Pour la chronologie d'Alita : le film se déroule en XXVIème siècle, l’effondrement a eu lieu au XXIIIème. Cela est bien commode : l'effondrement se situe dans un futur toujours repoussé, qui laisse croire entre temps à un développement technologique fabuleux. La cause de l'effondrement n'est jamais qu'un ennemi externe apparu par magie, non le fruit d'une technophilie folle. Au contraire, le perfectionnement technologique a empêché un effondrement plus total. Dans Alita on cherche donc à nous faire croire que la ville survivante est un enfer. On nous parle du travail de la population des bas-fonds, subordonné à la toute puissance de la cité céleste voisine (voisinage qui polarise le labeur mais aussi les rêves par la transmission orale des merveilles de ce paradis jamais médiatisées par des images). Mais cela n’est pas sensible, le travail présent dans les discours est absent, il n’est qu’une rhétorique scénaristique. On dit la misère mais on la ressent peu dans les rues où des jeunes tous impeccables se promènent en moto futuristes et peuvent passer leurs après-midi à s’entraîner à un mix de basket et de roller acrobatique.
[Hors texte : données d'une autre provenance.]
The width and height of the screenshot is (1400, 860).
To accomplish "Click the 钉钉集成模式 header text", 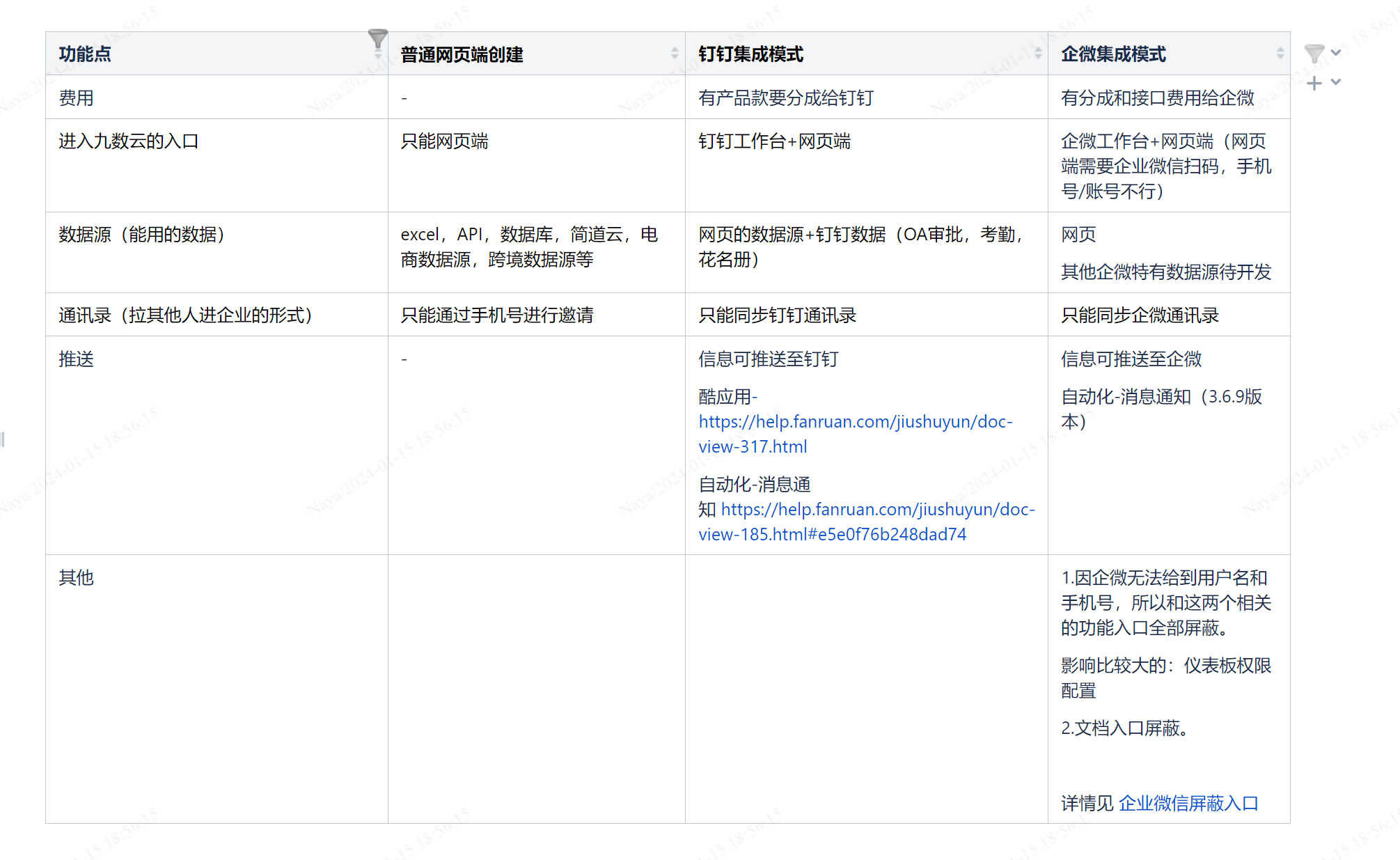I will pos(750,54).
Dans l’arrière-fond, les figurants d'un peuple cosmopolite et post-apocalyptique flânent devant les étales proliférantes comme de bons touristes de grandes-surfaces. Autre effet de peu de consistance : cette population paisible (ou invisible) la majorité du temps devient vociférante et sauvage à l’unique occasion du spectacle sportif du motorball. On goutte du chocolat, des oranges bien calibrées, et se pose sur des terrasses qui n'ont rien à envier à celles de Paris. A croire qu'il suffit d'un peu de poussière, d'une imagerie de bazar le jour et de bas-fonds londoniens avec son reliquat de truanderie la nuit pour représenter la misère. Désir de susciter l'émerveillement et dans le même temps d'engager sa dramaturgie sur une misère de principe à fuir pour les personnages. Le personnage d’Alita  (sa découverte du monde, son identité trouble, son acharnement) est prometteur mais en partie gâché par cet imaginaire informe et puéril avec ce qui l’accompagne de gestion malaisante des émotions.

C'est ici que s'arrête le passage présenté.